再投稿。
※
翌日。
俺とクリスが着替え等の手荷物を持ってカズマ達と合流すべく宿を出ると、何故かバニルがそこに立っていた。
「あれ?バニルさんどうしたの……あ、そういえば言うの忘れてた。
あたし達これから旅行に行っちゃうからしばらくお店に遊びには行けないよ。お土産はちゃんと買ってくるからウィズさんにも伝えておいてくれる?」
「フハハハハ!お気遣いなく!そなた達が旅行に行くのは分かっておる。我輩が用があるのは小僧、貴様だ」
「ええ?今からカズマ達と合流しなきゃなんだが。大事な話なのか?帰ってきてからじゃ………」
「まあ我輩にとってはどうでもいい事ではあるな。貴様にとってはどうか知らんが」
うわっ、こいつ判断に困る事言いやがるな。
けどこいつがわざわざ俺のとこまで来て言うことがどうでもいいってことは無い……いや結構そういう所あるなこいつ。

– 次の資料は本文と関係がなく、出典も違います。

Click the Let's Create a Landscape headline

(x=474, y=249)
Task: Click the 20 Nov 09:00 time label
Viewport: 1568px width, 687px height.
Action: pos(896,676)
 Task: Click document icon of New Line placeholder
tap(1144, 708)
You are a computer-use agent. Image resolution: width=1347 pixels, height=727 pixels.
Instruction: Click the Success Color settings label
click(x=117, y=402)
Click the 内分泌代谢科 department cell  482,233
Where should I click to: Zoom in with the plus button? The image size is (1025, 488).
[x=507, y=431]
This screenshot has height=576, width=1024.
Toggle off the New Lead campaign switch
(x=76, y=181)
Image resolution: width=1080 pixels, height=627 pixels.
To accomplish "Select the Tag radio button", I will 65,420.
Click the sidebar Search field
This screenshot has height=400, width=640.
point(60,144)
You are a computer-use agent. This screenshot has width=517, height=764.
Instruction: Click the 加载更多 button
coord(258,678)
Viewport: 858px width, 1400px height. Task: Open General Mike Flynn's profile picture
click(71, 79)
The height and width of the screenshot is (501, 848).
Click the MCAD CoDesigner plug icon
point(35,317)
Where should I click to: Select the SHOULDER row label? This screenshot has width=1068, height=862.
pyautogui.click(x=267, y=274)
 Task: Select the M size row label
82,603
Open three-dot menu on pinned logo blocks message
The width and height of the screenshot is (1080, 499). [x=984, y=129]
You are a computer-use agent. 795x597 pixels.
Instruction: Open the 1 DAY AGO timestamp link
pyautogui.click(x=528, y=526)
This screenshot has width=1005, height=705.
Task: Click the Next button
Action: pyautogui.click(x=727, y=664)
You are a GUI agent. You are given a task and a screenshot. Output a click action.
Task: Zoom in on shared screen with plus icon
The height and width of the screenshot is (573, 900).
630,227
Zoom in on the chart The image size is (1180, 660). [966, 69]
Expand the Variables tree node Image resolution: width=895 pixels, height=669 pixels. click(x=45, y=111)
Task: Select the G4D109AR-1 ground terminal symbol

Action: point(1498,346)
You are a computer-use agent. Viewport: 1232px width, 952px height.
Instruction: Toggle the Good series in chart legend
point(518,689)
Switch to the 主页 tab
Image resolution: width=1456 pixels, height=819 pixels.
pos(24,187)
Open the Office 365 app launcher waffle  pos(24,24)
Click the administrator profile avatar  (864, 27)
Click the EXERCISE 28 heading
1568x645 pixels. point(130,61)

まあ時間に余裕もあるし、聞いて損のある話って訳でも無さそうだし良いか。
「クリス悪い、先に行っててくれ。何なら置いていっても大丈夫だ。馬車程度なら走って後から追い付ける」
「それが冗談でも何でも無いってのがキミの怖いトコだよね。でも分かった、なるべく早くしてね?」
「すまんな、お嬢さん。暫し此奴を借りるぞ」
バニルと俺に手を振るクリスの姿が見えなくなると早速バニルが本題に入る。
「貴様にテストしてもらうと言った商品であるがな、まだ試作品が完成せんのだ。
そこでアクセル一律儀と有名であるこの我輩が待たせてしまう詫びとバイト代を兼ねた、此度の貴様の小旅行に役立つこと間違いなしの素敵なプレゼントを持参した。
泣いて喜んで我輩を崇め奉るが良いぞ小僧!フハハハハ………」
「ピギャアアアアァアアアアアアア‼︎バニル様素っ敵ぃいいいいいいい‼︎抱いてええええええええっ‼︎
……これでよろしいか?」
「……自分で言っておいてなんだとは思うが、今度我輩の前でそれをしたら友人の縁を切らせてもらおう」
本当に自分で言っといてなんだな。
しかし、昨日の俺との会話内容と随分差異があるように思うのだが。
俺は確か今度店に行く時に用意しておけ、的な事を言ったはずだ。だと言うのに店に行くどころか向こうから来て勝手に詫びをくれると言う。
くれる物なら貰おうじゃないか。詫び石は良い文化。破壊しない。
「で?何をくれるってんだよ」
「うむ、これを進呈しよう」
バニルが取り出したのは一本の巻物のような物体、というかどう見てもマジックスクロールだ。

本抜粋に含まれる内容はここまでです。